**Task instructions**. Reproduce the data exactly as it stands.
━━ Available data
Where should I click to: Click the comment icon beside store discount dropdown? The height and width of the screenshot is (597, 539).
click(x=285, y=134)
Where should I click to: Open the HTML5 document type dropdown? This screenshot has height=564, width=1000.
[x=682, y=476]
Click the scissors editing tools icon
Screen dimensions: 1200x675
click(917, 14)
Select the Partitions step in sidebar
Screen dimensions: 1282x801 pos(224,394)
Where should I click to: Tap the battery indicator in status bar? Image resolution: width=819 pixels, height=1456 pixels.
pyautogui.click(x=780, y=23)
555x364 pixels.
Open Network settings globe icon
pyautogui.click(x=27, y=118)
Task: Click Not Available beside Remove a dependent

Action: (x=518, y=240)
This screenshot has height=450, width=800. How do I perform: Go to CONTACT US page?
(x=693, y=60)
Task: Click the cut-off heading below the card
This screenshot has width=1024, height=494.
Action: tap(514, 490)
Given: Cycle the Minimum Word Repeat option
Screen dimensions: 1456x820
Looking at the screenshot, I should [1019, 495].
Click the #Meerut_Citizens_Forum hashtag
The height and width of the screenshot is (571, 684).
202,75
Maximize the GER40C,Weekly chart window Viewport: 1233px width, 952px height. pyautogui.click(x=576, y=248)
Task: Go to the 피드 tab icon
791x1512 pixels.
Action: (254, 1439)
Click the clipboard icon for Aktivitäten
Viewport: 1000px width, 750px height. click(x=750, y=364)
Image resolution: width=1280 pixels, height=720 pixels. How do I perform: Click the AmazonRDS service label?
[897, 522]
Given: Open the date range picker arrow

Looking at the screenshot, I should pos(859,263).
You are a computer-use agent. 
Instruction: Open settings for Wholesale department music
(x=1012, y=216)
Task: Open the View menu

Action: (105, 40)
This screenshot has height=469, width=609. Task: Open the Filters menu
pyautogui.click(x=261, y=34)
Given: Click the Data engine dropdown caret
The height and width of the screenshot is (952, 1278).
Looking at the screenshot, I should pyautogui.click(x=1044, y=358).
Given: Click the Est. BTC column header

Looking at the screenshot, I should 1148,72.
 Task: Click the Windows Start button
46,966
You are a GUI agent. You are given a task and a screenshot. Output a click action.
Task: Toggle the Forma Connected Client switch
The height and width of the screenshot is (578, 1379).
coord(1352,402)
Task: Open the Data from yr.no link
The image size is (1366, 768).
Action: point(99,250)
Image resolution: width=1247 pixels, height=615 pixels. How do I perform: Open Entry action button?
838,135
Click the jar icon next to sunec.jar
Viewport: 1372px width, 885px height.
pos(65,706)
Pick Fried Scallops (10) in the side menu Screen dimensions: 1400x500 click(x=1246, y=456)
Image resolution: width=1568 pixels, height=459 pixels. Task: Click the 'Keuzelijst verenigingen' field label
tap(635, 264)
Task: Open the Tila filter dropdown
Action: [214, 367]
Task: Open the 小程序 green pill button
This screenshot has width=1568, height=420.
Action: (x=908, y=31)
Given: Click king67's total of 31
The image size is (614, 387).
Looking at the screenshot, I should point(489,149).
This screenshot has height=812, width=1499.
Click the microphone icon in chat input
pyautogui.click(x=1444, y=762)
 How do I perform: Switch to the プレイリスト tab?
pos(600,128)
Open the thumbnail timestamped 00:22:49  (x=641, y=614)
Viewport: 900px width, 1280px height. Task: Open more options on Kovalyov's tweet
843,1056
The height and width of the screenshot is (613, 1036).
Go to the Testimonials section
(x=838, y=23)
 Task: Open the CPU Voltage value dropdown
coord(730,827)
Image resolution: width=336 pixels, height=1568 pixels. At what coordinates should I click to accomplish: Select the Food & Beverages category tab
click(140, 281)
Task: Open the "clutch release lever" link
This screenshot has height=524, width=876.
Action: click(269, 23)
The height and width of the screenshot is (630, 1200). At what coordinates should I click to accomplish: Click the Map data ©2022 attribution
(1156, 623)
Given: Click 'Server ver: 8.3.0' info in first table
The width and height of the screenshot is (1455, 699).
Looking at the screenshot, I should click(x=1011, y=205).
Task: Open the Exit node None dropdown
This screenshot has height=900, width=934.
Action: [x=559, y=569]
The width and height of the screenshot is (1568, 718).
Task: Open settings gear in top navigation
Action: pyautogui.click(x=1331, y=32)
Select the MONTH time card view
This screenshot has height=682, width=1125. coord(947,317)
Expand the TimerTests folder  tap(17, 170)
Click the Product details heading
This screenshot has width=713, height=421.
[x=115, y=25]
━━━━
**Answer space**.
Where should I click to: Click the comment icon beside store discount dropdown? The height and width of the screenshot is (597, 539).
click(x=285, y=134)
Where should I click to: Open the HTML5 document type dropdown? This screenshot has height=564, width=1000.
[x=682, y=476]
Click the scissors editing tools icon
Screen dimensions: 1200x675
click(917, 14)
Select the Partitions step in sidebar
Screen dimensions: 1282x801 pos(224,394)
Where should I click to: Tap the battery indicator in status bar? Image resolution: width=819 pixels, height=1456 pixels.
pyautogui.click(x=780, y=23)
555x364 pixels.
Open Network settings globe icon
pyautogui.click(x=27, y=118)
Task: Click Not Available beside Remove a dependent

Action: (x=518, y=240)
This screenshot has height=450, width=800. How do I perform: Go to CONTACT US page?
(x=693, y=60)
Task: Click the cut-off heading below the card
This screenshot has width=1024, height=494.
Action: tap(514, 490)
Given: Cycle the Minimum Word Repeat option
Screen dimensions: 1456x820
Looking at the screenshot, I should [1019, 495].
Click the #Meerut_Citizens_Forum hashtag
The height and width of the screenshot is (571, 684).
202,75
Maximize the GER40C,Weekly chart window Viewport: 1233px width, 952px height. pyautogui.click(x=576, y=248)
Task: Go to the 피드 tab icon
791x1512 pixels.
Action: (254, 1439)
Click the clipboard icon for Aktivitäten
Viewport: 1000px width, 750px height. click(x=750, y=364)
Image resolution: width=1280 pixels, height=720 pixels. How do I perform: Click the AmazonRDS service label?
[897, 522]
Given: Open the date range picker arrow

Looking at the screenshot, I should pos(859,263).
You are a computer-use agent. 
Instruction: Open settings for Wholesale department music
(x=1012, y=216)
Task: Open the View menu

Action: (105, 40)
This screenshot has height=469, width=609. Task: Open the Filters menu
pyautogui.click(x=261, y=34)
Given: Click the Data engine dropdown caret
The height and width of the screenshot is (952, 1278).
Looking at the screenshot, I should pyautogui.click(x=1044, y=358).
Given: Click the Est. BTC column header

Looking at the screenshot, I should 1148,72.
 Task: Click the Windows Start button
46,966
You are a GUI agent. You are given a task and a screenshot. Output a click action.
Task: Toggle the Forma Connected Client switch
The height and width of the screenshot is (578, 1379).
coord(1352,402)
Task: Open the Data from yr.no link
The image size is (1366, 768).
Action: point(99,250)
Image resolution: width=1247 pixels, height=615 pixels. How do I perform: Open Entry action button?
838,135
Click the jar icon next to sunec.jar
Viewport: 1372px width, 885px height.
pos(65,706)
Pick Fried Scallops (10) in the side menu Screen dimensions: 1400x500 click(x=1246, y=456)
Image resolution: width=1568 pixels, height=459 pixels. Task: Click the 'Keuzelijst verenigingen' field label
tap(635, 264)
Task: Open the Tila filter dropdown
Action: [214, 367]
Task: Open the 小程序 green pill button
This screenshot has width=1568, height=420.
Action: (x=908, y=31)
Given: Click king67's total of 31
The image size is (614, 387).
Looking at the screenshot, I should point(489,149).
This screenshot has height=812, width=1499.
Click the microphone icon in chat input
pyautogui.click(x=1444, y=762)
 How do I perform: Switch to the プレイリスト tab?
pos(600,128)
Open the thumbnail timestamped 00:22:49  (x=641, y=614)
Viewport: 900px width, 1280px height. Task: Open more options on Kovalyov's tweet
843,1056
The height and width of the screenshot is (613, 1036).
Go to the Testimonials section
(x=838, y=23)
 Task: Open the CPU Voltage value dropdown
coord(730,827)
Image resolution: width=336 pixels, height=1568 pixels. At what coordinates should I click to accomplish: Select the Food & Beverages category tab
click(140, 281)
Task: Open the "clutch release lever" link
This screenshot has height=524, width=876.
Action: click(269, 23)
The height and width of the screenshot is (630, 1200). At what coordinates should I click to accomplish: Click the Map data ©2022 attribution
(1156, 623)
Given: Click 'Server ver: 8.3.0' info in first table
The width and height of the screenshot is (1455, 699).
Looking at the screenshot, I should click(x=1011, y=205).
Task: Open the Exit node None dropdown
This screenshot has height=900, width=934.
Action: [x=559, y=569]
The width and height of the screenshot is (1568, 718).
Task: Open settings gear in top navigation
Action: pyautogui.click(x=1331, y=32)
Select the MONTH time card view
This screenshot has height=682, width=1125. coord(947,317)
Expand the TimerTests folder  tap(17, 170)
Click the Product details heading
This screenshot has width=713, height=421.
[x=115, y=25]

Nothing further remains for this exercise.